События шли не так, как он хотел. Ни русские либералы, ни русские социалисты не доросли до той сложной тактики, которую он проповедывал из Женевы. Политическая непосредственная деятельность не дала ему удовлетворения. А после неудачи революции 1905 г., после московского восстания, после полосы партизанских выступлений потянулся тяжелый период рецидива эмигрантщины. Россию захлестнула реакция. Интеллигенция и рабочий класс переживали состояние горького политического похмелья, разочарования, равнодушия. Эмиграция копалась в бесконечных фракционных дрязгах.

Плеханов ушел далеко в сторону от партийных интересов. На лондонском съезде 1906 года, где была сделана попытка скрепить все фракции в единую партию, он еще присутствовал, но уже почти как посторонний. Декорум был соблюден. Съезд, заседавший в какой-то лютеранской церкви, был открыт Плехановым. Несмотря на холодное, даже враждебное отношение к нему, он импонировал делегатам. Но и от него веяло холодком. Он был как будто не свой, а чужой среди этой пестрой толпы, где смешались рабочие с Урала в косоворотках, с непокорными вихрами волос, и коренастые, угрюмые «лесные братья» латыши, и бледные еврейские интеллигенты бундовцы в кургузых пиджачках. Его приветственную речь выслушали с почтительным вниманием, но в президиум он не был избран и во все время съезда сидел одиноко, сам по себе, ни с кем не совещаясь, слишком самостоятельный и большой, чтобы вместиться во фракцию. Но идейно он был близок меньшевикам и выступал раза два в качестве их оратора с блестящими по форме речами. Он очень тонко и остроумно изобличал внешний радикализм своих противников, — так, как он делал это некогда в полемике с «Народной Волей». Его литературный поединок с Розой Люксембург доставил слушателям эстетическое наслаждение. Все же речи не оставили заметного впечатления. Это были как будто речи со стороны. Троцкий был тоже одинок на этом съезде. Он не примыкал ни к одной из фракций, хотя и был ближе к меньшевикам. Но он был увлечен своей идеей объединения партии, и все партийные интересы были ему близки.
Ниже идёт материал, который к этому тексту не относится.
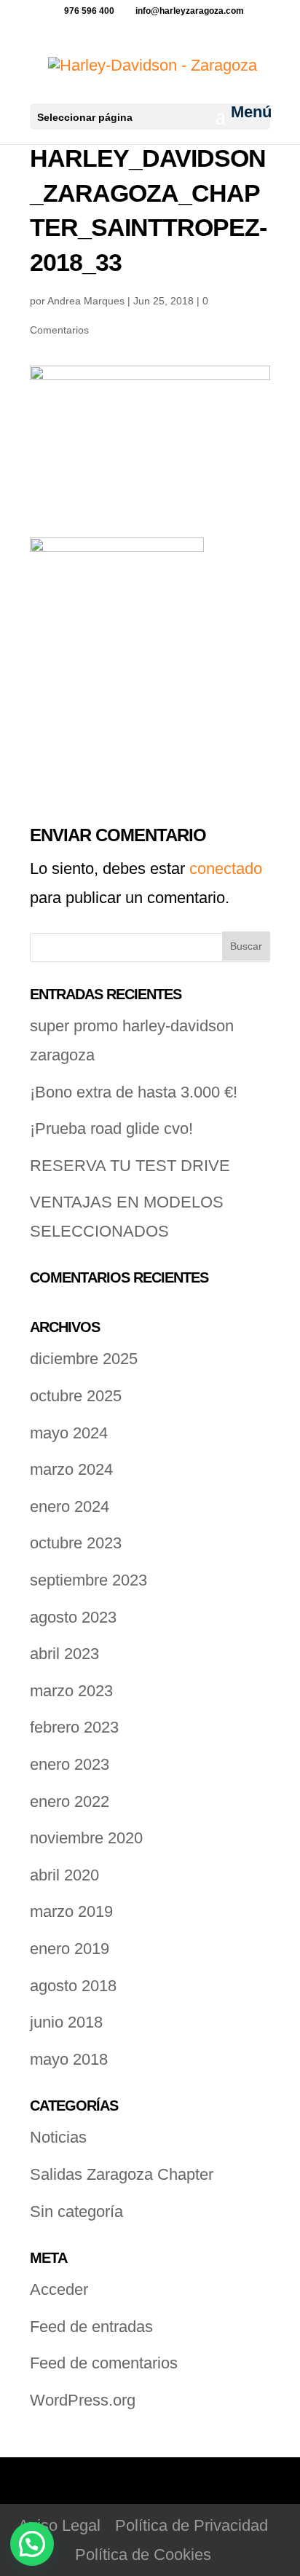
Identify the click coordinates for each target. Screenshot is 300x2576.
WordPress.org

Плеханова интересовали общие теоретические, программные вопросы. Он по-прежнему стоял на страже марксизма, оберегал его ревниво от всякой «критики», в особенности философской. Но к партийным вопросам он относился уже с значительным бесстрастием, если не сказать — равнодушием. И при выборах центральных комитетов и редакций центральных органов Плеханова уже не брали в расчет ни противники его, ни союзники. Меньшевики охотно причисляли его к своим, но он был неудобен даже как рядовой член партии. Партийный долг не мог подавить в нем призвания литератора. Если Плеханов считал нужным высказать свою мысль, он это делал, не считаясь с тем, удобно или неудобно это для партии. Он не признавал абсолютных ценностей, а между тем можно было подумать, что свобода мысли и свобода слова это ценность для него несоизмеримая ни с какими другими ценностями, политическими и партийными.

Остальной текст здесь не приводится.